EXERCISE DIRECTIONS: Please convert the rows below into a Markdown table with two columns, No. and Line. Give each non-blank line its own numbered table row and leave out blank lines.

>> START SUPPLIED INFORMATION

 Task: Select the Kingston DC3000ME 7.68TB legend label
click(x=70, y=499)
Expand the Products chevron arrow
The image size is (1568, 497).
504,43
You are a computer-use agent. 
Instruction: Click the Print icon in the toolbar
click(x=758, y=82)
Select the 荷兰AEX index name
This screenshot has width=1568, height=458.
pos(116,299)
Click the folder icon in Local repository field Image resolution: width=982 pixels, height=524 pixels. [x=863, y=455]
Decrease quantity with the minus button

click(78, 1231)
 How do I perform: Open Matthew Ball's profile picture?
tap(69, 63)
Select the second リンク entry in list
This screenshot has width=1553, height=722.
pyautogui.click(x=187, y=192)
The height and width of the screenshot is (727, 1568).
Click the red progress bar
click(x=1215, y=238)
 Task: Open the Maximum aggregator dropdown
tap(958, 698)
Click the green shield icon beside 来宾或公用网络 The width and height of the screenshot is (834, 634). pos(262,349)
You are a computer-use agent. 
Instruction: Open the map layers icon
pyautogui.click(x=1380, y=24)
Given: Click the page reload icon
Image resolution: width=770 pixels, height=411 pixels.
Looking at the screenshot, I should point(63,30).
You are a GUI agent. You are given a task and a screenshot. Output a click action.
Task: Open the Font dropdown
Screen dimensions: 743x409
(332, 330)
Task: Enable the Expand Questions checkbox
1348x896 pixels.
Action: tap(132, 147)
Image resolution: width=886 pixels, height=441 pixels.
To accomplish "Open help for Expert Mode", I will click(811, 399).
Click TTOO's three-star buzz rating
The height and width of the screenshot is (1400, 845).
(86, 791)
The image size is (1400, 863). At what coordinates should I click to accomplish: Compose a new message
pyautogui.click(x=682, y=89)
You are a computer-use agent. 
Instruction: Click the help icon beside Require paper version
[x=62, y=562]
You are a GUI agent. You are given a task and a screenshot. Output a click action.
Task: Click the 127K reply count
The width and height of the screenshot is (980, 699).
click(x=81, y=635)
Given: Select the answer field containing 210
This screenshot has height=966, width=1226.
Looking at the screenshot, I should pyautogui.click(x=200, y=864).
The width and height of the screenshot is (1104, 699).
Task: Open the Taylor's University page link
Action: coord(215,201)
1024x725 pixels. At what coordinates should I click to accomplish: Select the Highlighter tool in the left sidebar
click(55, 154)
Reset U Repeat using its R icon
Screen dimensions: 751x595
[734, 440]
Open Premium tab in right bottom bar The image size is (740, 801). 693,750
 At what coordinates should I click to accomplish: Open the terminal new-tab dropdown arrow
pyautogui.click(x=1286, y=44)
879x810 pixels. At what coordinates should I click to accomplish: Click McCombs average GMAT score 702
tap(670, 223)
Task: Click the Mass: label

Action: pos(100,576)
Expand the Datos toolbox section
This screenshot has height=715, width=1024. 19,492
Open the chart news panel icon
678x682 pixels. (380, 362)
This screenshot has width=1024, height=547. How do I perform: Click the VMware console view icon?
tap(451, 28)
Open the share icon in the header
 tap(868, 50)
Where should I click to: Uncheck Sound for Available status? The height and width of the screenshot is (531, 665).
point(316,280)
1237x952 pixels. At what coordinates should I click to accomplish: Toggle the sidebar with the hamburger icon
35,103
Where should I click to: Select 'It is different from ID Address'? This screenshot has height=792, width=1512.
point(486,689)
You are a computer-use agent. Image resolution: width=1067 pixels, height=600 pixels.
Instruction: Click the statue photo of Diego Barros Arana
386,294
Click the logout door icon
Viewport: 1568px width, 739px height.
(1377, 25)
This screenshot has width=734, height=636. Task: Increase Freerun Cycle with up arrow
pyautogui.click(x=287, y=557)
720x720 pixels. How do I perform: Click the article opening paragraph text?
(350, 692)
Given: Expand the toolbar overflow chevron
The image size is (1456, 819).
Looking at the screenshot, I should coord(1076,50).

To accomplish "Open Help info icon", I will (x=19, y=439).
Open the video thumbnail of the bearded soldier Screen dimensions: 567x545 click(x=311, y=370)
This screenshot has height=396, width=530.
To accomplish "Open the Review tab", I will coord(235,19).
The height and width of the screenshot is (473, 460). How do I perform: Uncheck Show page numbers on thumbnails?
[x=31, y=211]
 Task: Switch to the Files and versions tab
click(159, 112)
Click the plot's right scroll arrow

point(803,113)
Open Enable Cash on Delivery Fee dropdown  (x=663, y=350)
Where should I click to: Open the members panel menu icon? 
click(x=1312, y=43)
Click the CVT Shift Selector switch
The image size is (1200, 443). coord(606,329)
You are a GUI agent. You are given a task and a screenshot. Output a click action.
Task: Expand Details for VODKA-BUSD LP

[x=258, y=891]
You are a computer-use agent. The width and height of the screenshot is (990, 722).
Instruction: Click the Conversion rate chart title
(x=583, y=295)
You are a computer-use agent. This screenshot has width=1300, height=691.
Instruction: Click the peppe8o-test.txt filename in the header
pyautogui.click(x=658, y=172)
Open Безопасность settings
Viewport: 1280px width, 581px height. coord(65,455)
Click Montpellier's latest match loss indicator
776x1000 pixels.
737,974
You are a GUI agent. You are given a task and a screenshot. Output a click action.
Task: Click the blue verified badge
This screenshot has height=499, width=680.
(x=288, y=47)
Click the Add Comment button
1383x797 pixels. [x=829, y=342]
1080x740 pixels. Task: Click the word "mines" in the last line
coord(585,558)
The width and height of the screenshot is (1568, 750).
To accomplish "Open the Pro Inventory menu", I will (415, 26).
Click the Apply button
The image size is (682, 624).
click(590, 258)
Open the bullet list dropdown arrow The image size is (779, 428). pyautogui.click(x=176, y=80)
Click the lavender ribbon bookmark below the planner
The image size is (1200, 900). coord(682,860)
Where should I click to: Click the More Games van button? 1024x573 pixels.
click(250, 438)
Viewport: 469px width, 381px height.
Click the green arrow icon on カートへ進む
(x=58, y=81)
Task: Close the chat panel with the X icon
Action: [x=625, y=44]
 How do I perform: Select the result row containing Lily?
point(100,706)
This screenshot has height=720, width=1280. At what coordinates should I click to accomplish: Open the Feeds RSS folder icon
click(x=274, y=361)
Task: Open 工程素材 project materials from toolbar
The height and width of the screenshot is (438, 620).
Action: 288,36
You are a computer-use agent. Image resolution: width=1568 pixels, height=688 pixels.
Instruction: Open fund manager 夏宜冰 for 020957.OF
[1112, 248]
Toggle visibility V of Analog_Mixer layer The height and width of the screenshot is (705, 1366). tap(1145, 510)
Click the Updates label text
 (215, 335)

>> END SUPPLIED INFORMATION

OUTPUT FOR THIS TASK:
| No. | Line |
|---|---|
| 1 |  Task: Select the Kingston DC3000ME 7.68TB legend label |
| 2 | click(x=70, y=499) |
| 3 | Expand the Products chevron arrow |
| 4 | The image size is (1568, 497). |
| 5 | 504,43 |
| 6 | You are a computer-use agent.  |
| 7 | Instruction: Click the Print icon in the toolbar |
| 8 | click(x=758, y=82) |
| 9 | Select the 荷兰AEX index name |
| 10 | This screenshot has width=1568, height=458. |
| 11 | pos(116,299) |
| 12 | Click the folder icon in Local repository field Image resolution: width=982 pixels, height=524 pixels. [x=863, y=455] |
| 13 | Decrease quantity with the minus button |
| 14 | click(78, 1231) |
| 15 |  How do I perform: Open Matthew Ball's profile picture? |
| 16 | tap(69, 63) |
| 17 | Select the second リンク entry in list |
| 18 | This screenshot has width=1553, height=722. |
| 19 | pyautogui.click(x=187, y=192) |
| 20 | The height and width of the screenshot is (727, 1568). |
| 21 | Click the red progress bar |
| 22 | click(x=1215, y=238) |
| 23 |  Task: Open the Maximum aggregator dropdown |
| 24 | tap(958, 698) |
| 25 | Click the green shield icon beside 来宾或公用网络 The width and height of the screenshot is (834, 634). pos(262,349) |
| 26 | You are a computer-use agent.  |
| 27 | Instruction: Open the map layers icon |
| 28 | pyautogui.click(x=1380, y=24) |
| 29 | Given: Click the page reload icon |
| 30 | Image resolution: width=770 pixels, height=411 pixels. |
| 31 | Looking at the screenshot, I should point(63,30). |
| 32 | You are a GUI agent. You are given a task and a screenshot. Output a click action. |
| 33 | Task: Open the Font dropdown |
| 34 | Screen dimensions: 743x409 |
| 35 | (332, 330) |
| 36 | Task: Enable the Expand Questions checkbox |
| 37 | 1348x896 pixels. |
| 38 | Action: tap(132, 147) |
| 39 | Image resolution: width=886 pixels, height=441 pixels. |
| 40 | To accomplish "Open help for Expert Mode", I will click(811, 399). |
| 41 | Click TTOO's three-star buzz rating |
| 42 | The height and width of the screenshot is (1400, 845). |
| 43 | (86, 791) |
| 44 | The image size is (1400, 863). At what coordinates should I click to accomplish: Compose a new message |
| 45 | pyautogui.click(x=682, y=89) |
| 46 | You are a computer-use agent.  |
| 47 | Instruction: Click the help icon beside Require paper version |
| 48 | [x=62, y=562] |
| 49 | You are a GUI agent. You are given a task and a screenshot. Output a click action. |
| 50 | Task: Click the 127K reply count |
| 51 | The width and height of the screenshot is (980, 699). |
| 52 | click(x=81, y=635) |
| 53 | Given: Select the answer field containing 210 |
| 54 | This screenshot has height=966, width=1226. |
| 55 | Looking at the screenshot, I should pyautogui.click(x=200, y=864). |
| 56 | The width and height of the screenshot is (1104, 699). |
| 57 | Task: Open the Taylor's University page link |
| 58 | Action: coord(215,201) |
| 59 | 1024x725 pixels. At what coordinates should I click to accomplish: Select the Highlighter tool in the left sidebar |
| 60 | click(55, 154) |
| 61 | Reset U Repeat using its R icon |
| 62 | Screen dimensions: 751x595 |
| 63 | [734, 440] |
| 64 | Open Premium tab in right bottom bar The image size is (740, 801). 693,750 |
| 65 |  At what coordinates should I click to accomplish: Open the terminal new-tab dropdown arrow |
| 66 | pyautogui.click(x=1286, y=44) |
| 67 | 879x810 pixels. At what coordinates should I click to accomplish: Click McCombs average GMAT score 702 |
| 68 | tap(670, 223) |
| 69 | Task: Click the Mass: label |
| 70 | Action: pos(100,576) |
| 71 | Expand the Datos toolbox section |
| 72 | This screenshot has height=715, width=1024. 19,492 |
| 73 | Open the chart news panel icon |
| 74 | 678x682 pixels. (380, 362) |
| 75 | This screenshot has width=1024, height=547. How do I perform: Click the VMware console view icon? |
| 76 | tap(451, 28) |
| 77 | Open the share icon in the header |
| 78 |  tap(868, 50) |
| 79 | Where should I click to: Uncheck Sound for Available status? The height and width of the screenshot is (531, 665). |
| 80 | point(316,280) |
| 81 | 1237x952 pixels. At what coordinates should I click to accomplish: Toggle the sidebar with the hamburger icon |
| 82 | 35,103 |
| 83 | Where should I click to: Select 'It is different from ID Address'? This screenshot has height=792, width=1512. |
| 84 | point(486,689) |
| 85 | You are a computer-use agent. Image resolution: width=1067 pixels, height=600 pixels. |
| 86 | Instruction: Click the statue photo of Diego Barros Arana |
| 87 | 386,294 |
| 88 | Click the logout door icon |
| 89 | Viewport: 1568px width, 739px height. |
| 90 | (1377, 25) |
| 91 | This screenshot has width=734, height=636. Task: Increase Freerun Cycle with up arrow |
| 92 | pyautogui.click(x=287, y=557) |
| 93 | 720x720 pixels. How do I perform: Click the article opening paragraph text? |
| 94 | (350, 692) |
| 95 | Given: Expand the toolbar overflow chevron |
| 96 | The image size is (1456, 819). |
| 97 | Looking at the screenshot, I should coord(1076,50). |
| 98 | To accomplish "Open Help info icon", I will (x=19, y=439). |
| 99 | Open the video thumbnail of the bearded soldier Screen dimensions: 567x545 click(x=311, y=370) |
| 100 | This screenshot has height=396, width=530. |
| 101 | To accomplish "Open the Review tab", I will coord(235,19). |
| 102 | The height and width of the screenshot is (473, 460). How do I perform: Uncheck Show page numbers on thumbnails? |
| 103 | [x=31, y=211] |
| 104 |  Task: Switch to the Files and versions tab |
| 105 | click(159, 112) |
| 106 | Click the plot's right scroll arrow |
| 107 | point(803,113) |
| 108 | Open Enable Cash on Delivery Fee dropdown  (x=663, y=350) |
| 109 | Where should I click to: Open the members panel menu icon?  |
| 110 | click(x=1312, y=43) |
| 111 | Click the CVT Shift Selector switch |
| 112 | The image size is (1200, 443). coord(606,329) |
| 113 | You are a GUI agent. You are given a task and a screenshot. Output a click action. |
| 114 | Task: Expand Details for VODKA-BUSD LP |
| 115 | [x=258, y=891] |
| 116 | You are a computer-use agent. The width and height of the screenshot is (990, 722). |
| 117 | Instruction: Click the Conversion rate chart title |
| 118 | (x=583, y=295) |
| 119 | You are a computer-use agent. This screenshot has width=1300, height=691. |
| 120 | Instruction: Click the peppe8o-test.txt filename in the header |
| 121 | pyautogui.click(x=658, y=172) |
| 122 | Open Безопасность settings |
| 123 | Viewport: 1280px width, 581px height. coord(65,455) |
| 124 | Click Montpellier's latest match loss indicator |
| 125 | 776x1000 pixels. |
| 126 | 737,974 |
| 127 | You are a GUI agent. You are given a task and a screenshot. Output a click action. |
| 128 | Task: Click the blue verified badge |
| 129 | This screenshot has height=499, width=680. |
| 130 | (x=288, y=47) |
| 131 | Click the Add Comment button |
| 132 | 1383x797 pixels. [x=829, y=342] |
| 133 | 1080x740 pixels. Task: Click the word "mines" in the last line |
| 134 | coord(585,558) |
| 135 | The width and height of the screenshot is (1568, 750). |
| 136 | To accomplish "Open the Pro Inventory menu", I will (415, 26). |
| 137 | Click the Apply button |
| 138 | The image size is (682, 624). |
| 139 | click(590, 258) |
| 140 | Open the bullet list dropdown arrow The image size is (779, 428). pyautogui.click(x=176, y=80) |
| 141 | Click the lavender ribbon bookmark below the planner |
| 142 | The image size is (1200, 900). coord(682,860) |
| 143 | Where should I click to: Click the More Games van button? 1024x573 pixels. |
| 144 | click(250, 438) |
| 145 | Viewport: 469px width, 381px height. |
| 146 | Click the green arrow icon on カートへ進む |
| 147 | (x=58, y=81) |
| 148 | Task: Close the chat panel with the X icon |
| 149 | Action: [x=625, y=44] |
| 150 |  How do I perform: Select the result row containing Lily? |
| 151 | point(100,706) |
| 152 | This screenshot has height=720, width=1280. At what coordinates should I click to accomplish: Open the Feeds RSS folder icon |
| 153 | click(x=274, y=361) |
| 154 | Task: Open 工程素材 project materials from toolbar |
| 155 | The height and width of the screenshot is (438, 620). |
| 156 | Action: 288,36 |
| 157 | You are a computer-use agent. Image resolution: width=1568 pixels, height=688 pixels. |
| 158 | Instruction: Open fund manager 夏宜冰 for 020957.OF |
| 159 | [1112, 248] |
| 160 | Toggle visibility V of Analog_Mixer layer The height and width of the screenshot is (705, 1366). tap(1145, 510) |
| 161 | Click the Updates label text |
| 162 |  (215, 335) |